Waiting

by singlemomseeking on January 9, 2010

I’m an impatient person by nature. Does it have to do with being the oldest sibling? No matter, it is not a quality I’m proud of.

If being in a relationship is teaching me anything, it’s patience — along with being more understanding, empathetic, open-minded…. Fortunately, that’s spilling into other parts of my life, too.

Like my relationship with my mother.

For the past two years, she and I have hardly spoken — ever since my book came out. I’ve apologized verbally for how I hurt her. It was not my intention. If I could go back and do it over again, I would not have written these hurtful things.

For months now, I’ve been working on a letter of apology — a real letter, sent in the mail. Along the way, women like T — who published an “Open Letter to my Ex-Husband” — have inspired me to get it right.

There have been other inspirations, too, like this posting at PostSecret.com. I’ve looked closely at this daughter’s anonymous words. I’ve re-read them over and over.

Post Secret Mom

So, I sent my letter to my mother a few weeks ago — and now I’m waiting for a response.

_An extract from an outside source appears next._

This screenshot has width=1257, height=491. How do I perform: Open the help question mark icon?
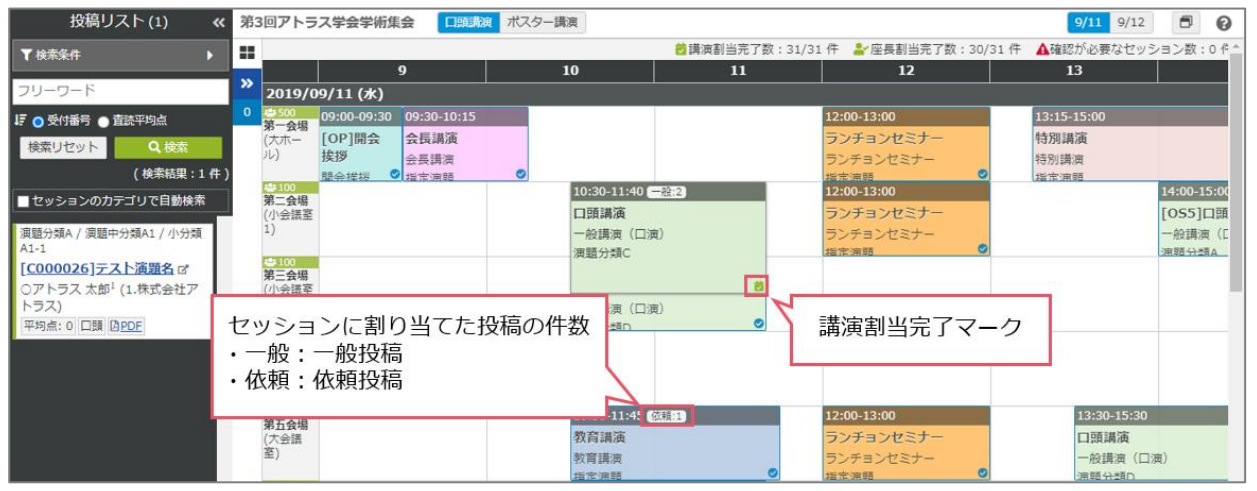click(x=1223, y=22)
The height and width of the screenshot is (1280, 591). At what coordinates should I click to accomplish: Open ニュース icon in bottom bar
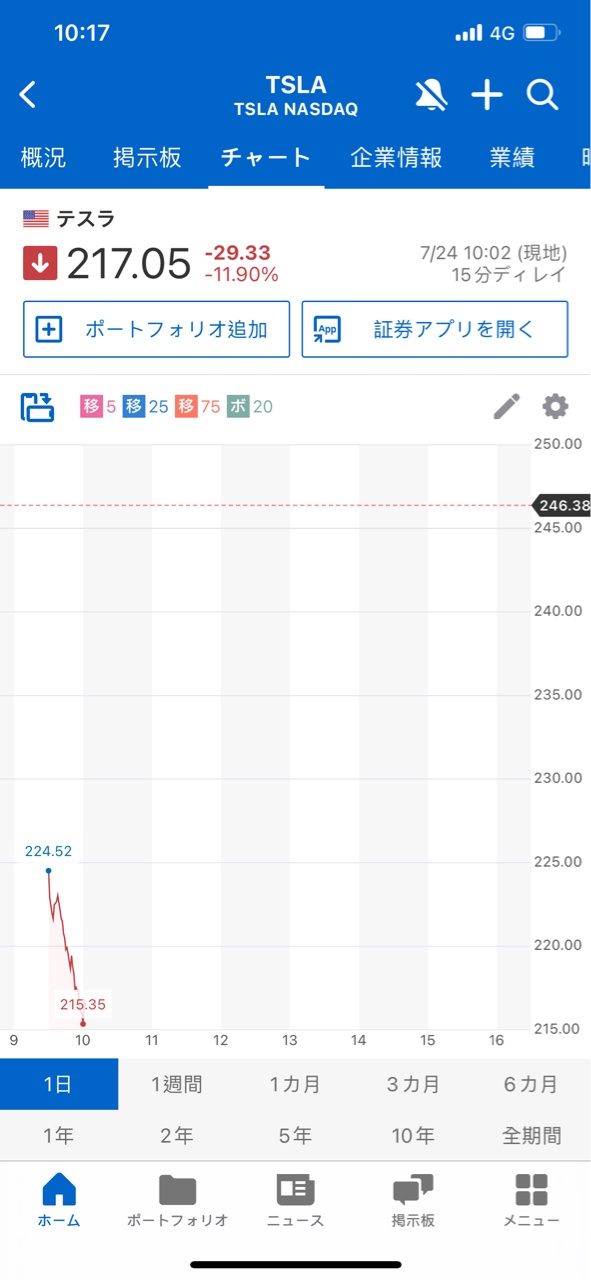coord(295,1199)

I said that I truly feel sorry. I do. I want to have a better relationship with her. I want to move on and to heal old wounds. Perhaps most importantly, I want my daughter to experience love between her mother and grandmother — instead of what she has seen so far.

And now? I’m still waiting. And this vulnerability is making a huge hole in my insides. I’m doing my best to envision kindness, family, and love. And I’m waiting.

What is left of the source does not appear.